Inside, training continued as time and space allowed, with impromptu classes held at all hours, all over the ship. With the manifest at 218 over the design maximum of 12,000, staff and citizenry both faced relentless settling-in pains, as though the ship were a shoe and a half size too small. But, in an unfolding miracle, each day Memphis seemed to grow larger, as its inhabitants learned where elbows rubbed and how best to use the spaces that they had.
While the techs and mechs tuned the ship’s systems, the counselors tried to tune its community. Nearly two hundred Selection mistakes were quietly corrected before the sailing day arrived, each case reviewed by Sasaki before the offenders were sent down to Takara for holding. A hundred more went out on their own through the door that Sasaki held open for them to the very last.
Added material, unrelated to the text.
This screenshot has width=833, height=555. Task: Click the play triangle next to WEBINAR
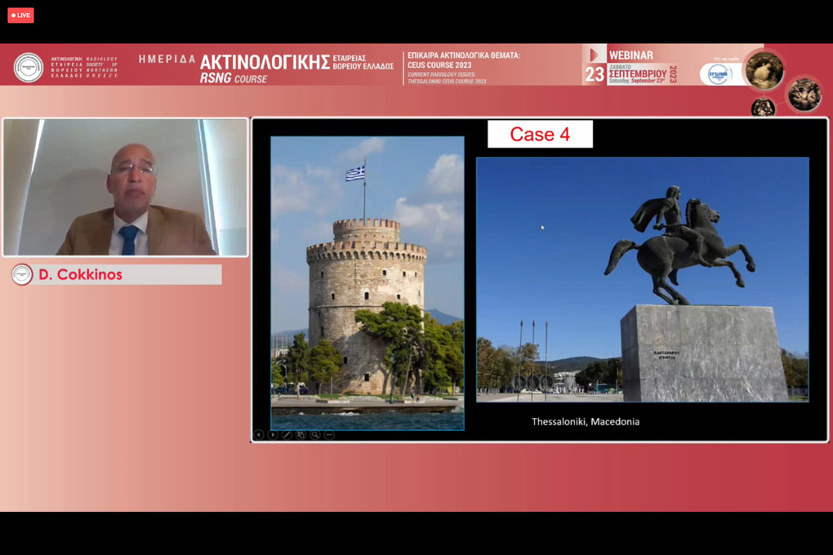594,55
But at last the ship was ready, and the door irrevocably closed. There was no announcement— Memphis was still officially disabled, departure indefinitely postponed—and yet somehow there were anticipations in the ether. On the day that Memphis sailed, 56,000 massed in London at a Muslim prayer rally aimed at pulling the starship back down from the sky. In the hour Memphis sailed, a judge in Delaware granted an injunction barring the starship from leaving and ordering Allied to show that the son of Mr. and Mrs. Bellamy of Wilmington, missing now for nearly two months, was not aboard.
But neither the power of prayer nor the power of law would be enough to stay the captain’s will or still the starship’s drives. And so, in the minutes before Memphis sailed, two friends spoke one last time across a void wider in space than in spirit.
“I’ve already written my essay for tomorrow’s History Today ,” said Thomas Tidwell from his house in Halfwhistle. “Do you want to hear how it begins? ‘The starship Ur left Earth in the sunlight, to children’s cheers and the sound of summer bands. The starship Memphis stole away in the night, in the silence of a pricking conscience.’ Nicely turned, don’t you think?”
“Well enough—but whose conscience?” said Sasaki from her suite on Memphis . “Mine is clear.”
“I use you only as a bullfighter uses the cape, to draw them in, unsuspecting. I go on to make many profound observations, the meaning of which will likely escape nine in ten listeners.”